Unconditionally teleported quantum gates between remote solid-state qubit registers
Mariagrazia Iuliano, Nicolas Demetriou, H. Benjamin van Ommen, Constantijn Karels, Tim H. Taminiau, Ronald Hanson
TL;DR
This work demonstrates unconditional non-local quantum gate teleportation between remote solid-state qubits by integrating photonic entanglement, local NV-center logic, and real-time feed-forward. It achieves a teleported C-NOT between remote $^{13}$C data qubits across two NV-node registers and benchmarks the network with a distributed 4-qubit GHZ state, all without post-selection. The approach combines two nuclear-spin control schemes, robust remote-entanglement generation via DC Stark tuning, and meticulous phase-tracking to preserve coherence during networking, enabling scalable distributed quantum processing in solid-state platforms. Together, these results establish a foundational capability for modular, networked quantum information processing with potential pathways to larger resource states, improved link efficiencies, and integration into quantum-network software stacks.
Abstract
Quantum networks connecting quantum processing nodes via photonic links enable distributed and modular quantum computation. In this framework, quantum gates between remote qubits can be realized using quantum teleportation protocols. The essential requirements for such non-local gates are remote entanglement, local quantum logic within each processor, and classical communication between nodes to perform operations based on measurement outcomes. Here, we demonstrate an unconditional Controlled-NOT quantum gate between remote diamond-based qubit devices. The control and target qubits are Carbon-13 nuclear spins, while NV electron spins enable local logic, readout, and remote entanglement generation.
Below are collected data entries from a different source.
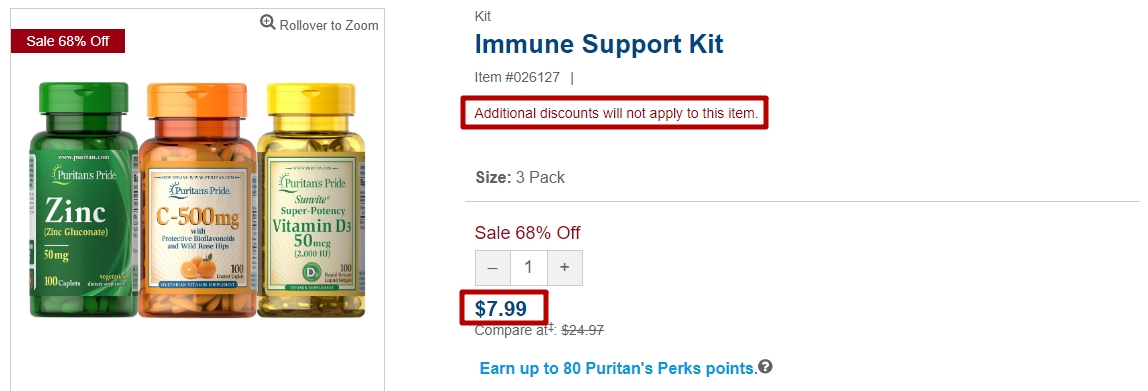The width and height of the screenshot is (1148, 391).
Task: Click the $7.99 sale price
Action: click(501, 308)
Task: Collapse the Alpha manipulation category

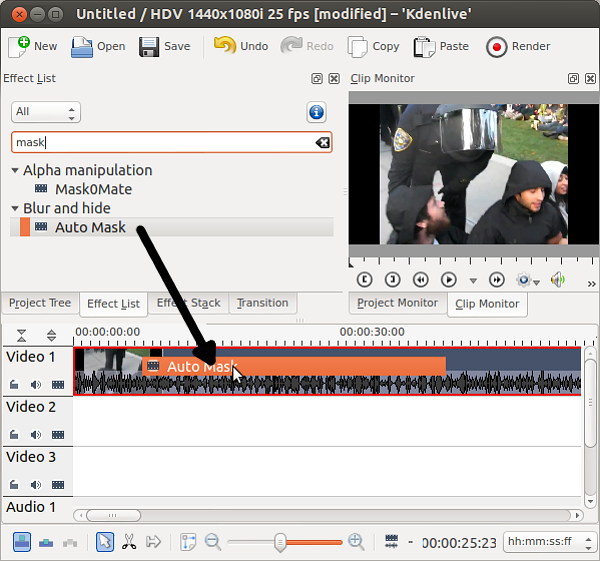Action: tap(15, 170)
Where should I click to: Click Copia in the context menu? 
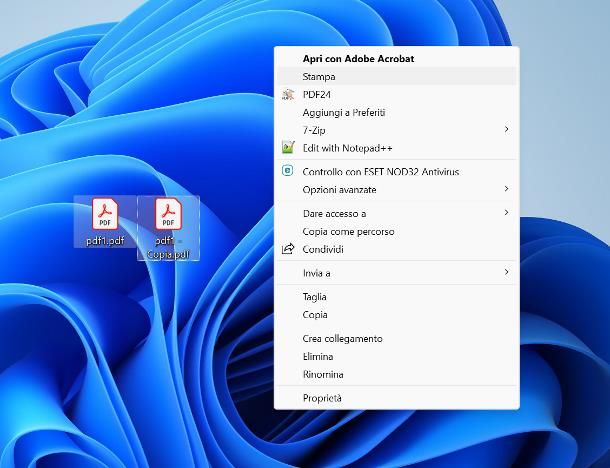point(315,315)
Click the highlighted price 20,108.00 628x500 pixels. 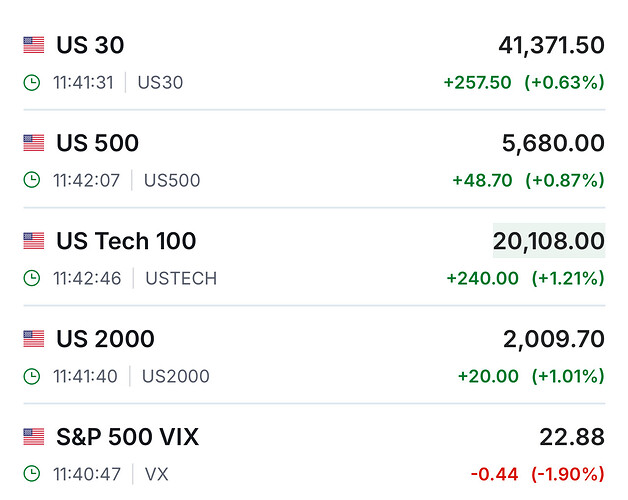click(x=548, y=241)
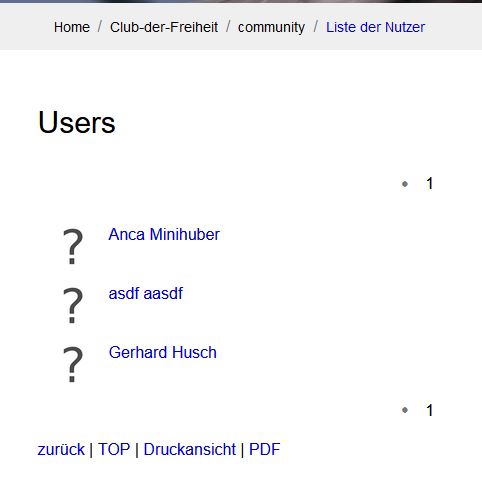This screenshot has width=482, height=482.
Task: Click the bullet beside the top page number
Action: coord(405,184)
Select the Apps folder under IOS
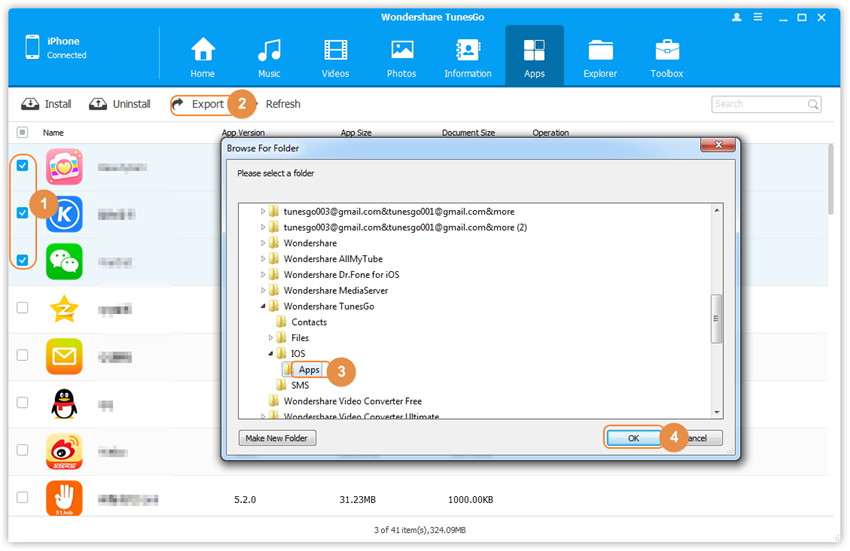Screen dimensions: 850x551 point(309,370)
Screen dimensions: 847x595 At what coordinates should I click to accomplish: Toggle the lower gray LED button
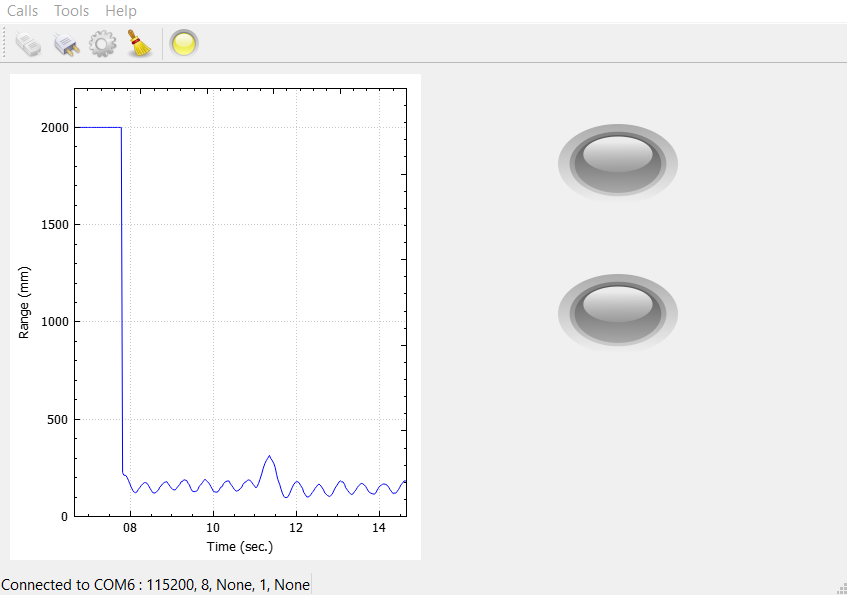tap(618, 310)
We benchmark the system by creating a Greenberger-Horne-Zeilinger state, showing genuine 4-partite entanglement shared between nodes. Using deterministic logic, single-shot readout, and real-time feed-forward, we implement non-local gates without post-selection. These results demonstrate a key capability for solid-state quantum networks, enabling exploration of distributed quantum computing and testing of complex network protocols on fully integrated systems.